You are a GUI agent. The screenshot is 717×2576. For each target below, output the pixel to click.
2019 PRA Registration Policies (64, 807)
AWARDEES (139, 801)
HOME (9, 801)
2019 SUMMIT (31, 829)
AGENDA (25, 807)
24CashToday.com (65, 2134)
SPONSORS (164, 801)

--

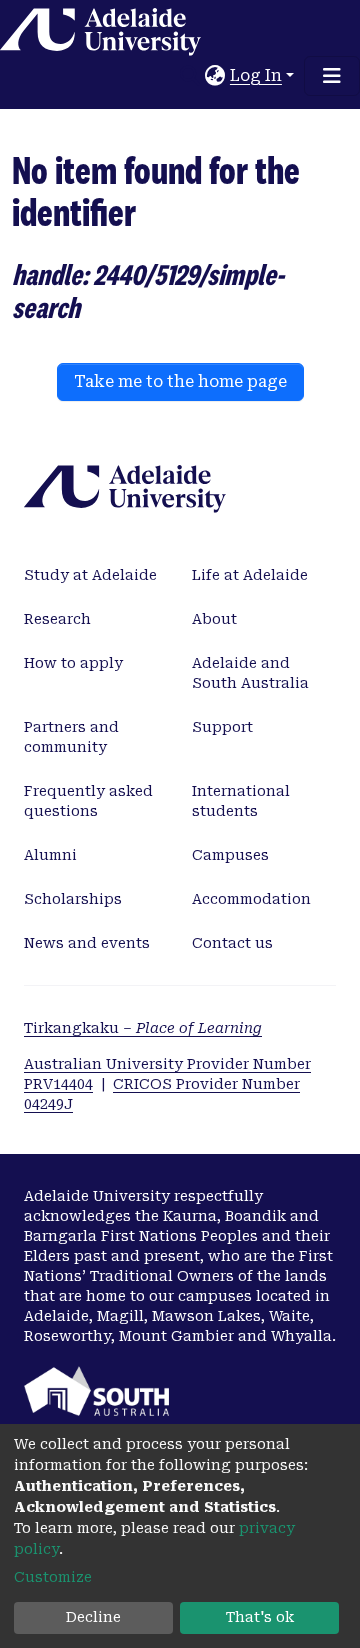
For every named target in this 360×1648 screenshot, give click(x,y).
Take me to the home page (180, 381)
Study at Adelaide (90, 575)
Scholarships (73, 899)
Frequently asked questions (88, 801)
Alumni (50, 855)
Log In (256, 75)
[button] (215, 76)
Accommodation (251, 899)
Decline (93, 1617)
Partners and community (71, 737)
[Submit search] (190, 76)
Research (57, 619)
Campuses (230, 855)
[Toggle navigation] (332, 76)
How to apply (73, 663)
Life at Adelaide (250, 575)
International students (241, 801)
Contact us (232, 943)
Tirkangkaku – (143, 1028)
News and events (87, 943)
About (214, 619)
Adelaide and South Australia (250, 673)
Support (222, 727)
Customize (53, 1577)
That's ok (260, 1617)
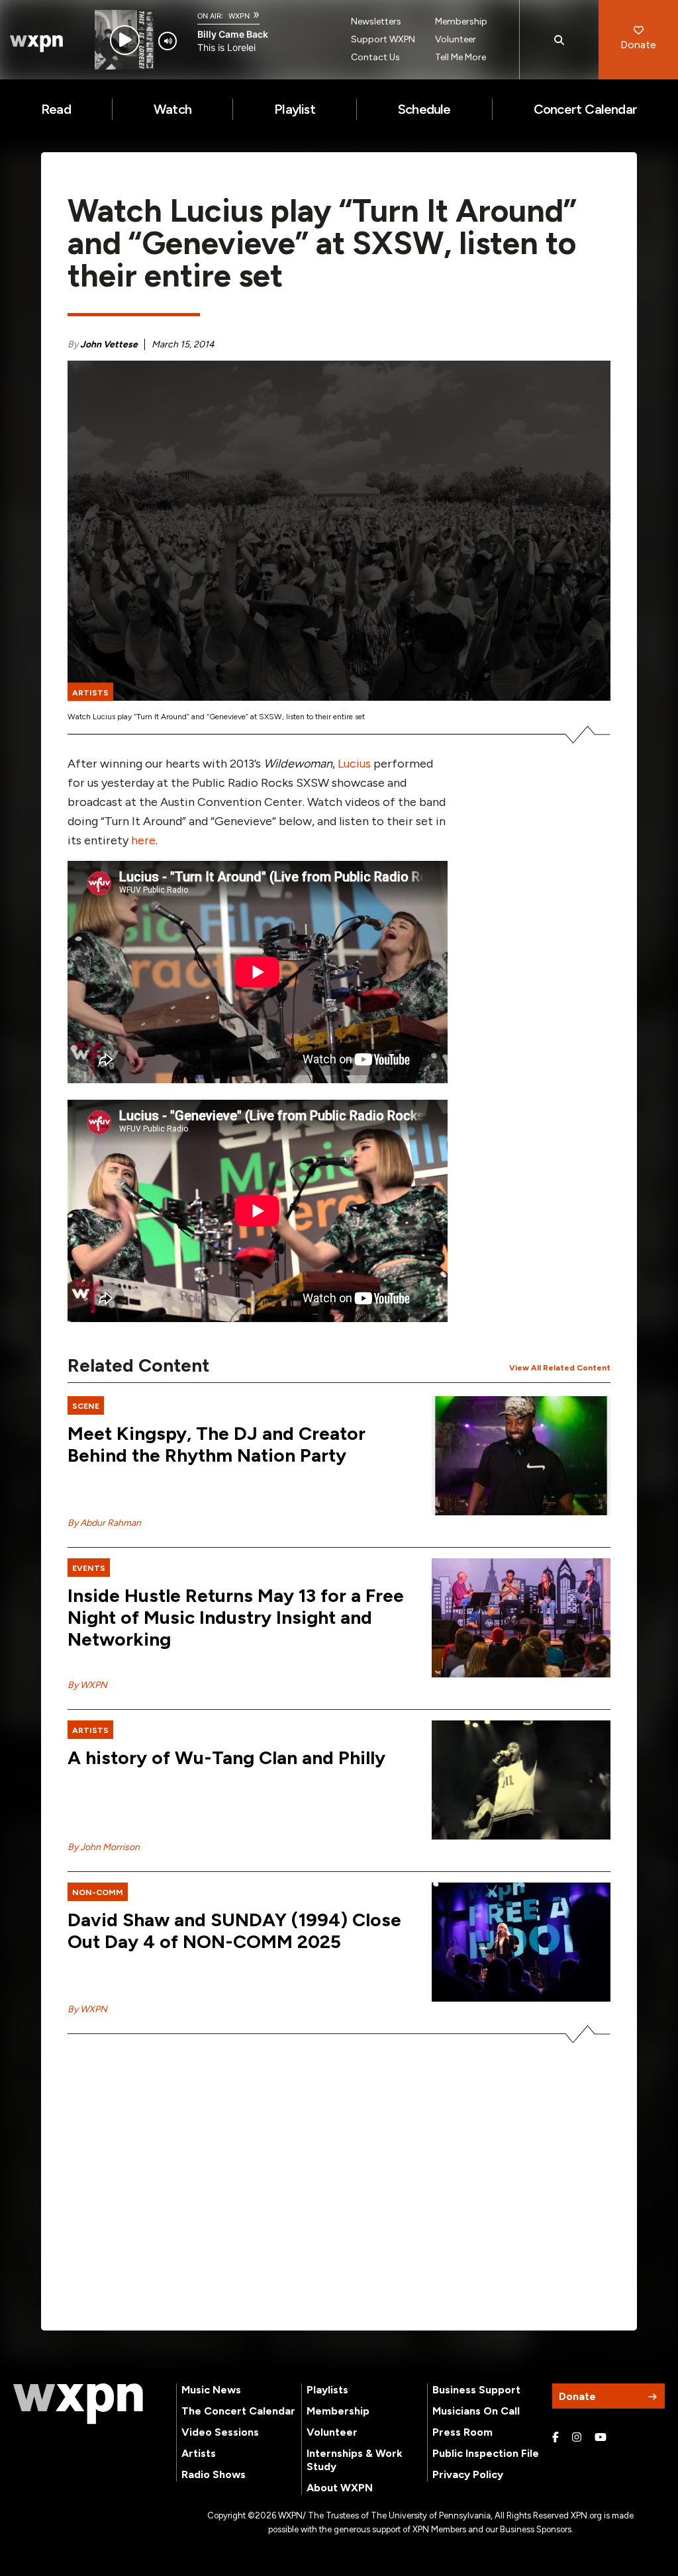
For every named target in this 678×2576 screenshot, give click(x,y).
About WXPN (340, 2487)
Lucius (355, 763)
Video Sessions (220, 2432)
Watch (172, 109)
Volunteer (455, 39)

§ **PROBLEM REQUIREMENTS**: Find the line with "2019 PRA Registration Policies (64, 807)" in the material above. Reproduce it and each line after it up to and including the line with "SPONSORS (164, 801)".

§ **REPLY TO THE TASK**:
2019 PRA Registration Policies (64, 807)
AWARDEES (139, 801)
HOME (9, 801)
2019 SUMMIT (31, 829)
AGENDA (25, 807)
24CashToday.com (65, 2134)
SPONSORS (164, 801)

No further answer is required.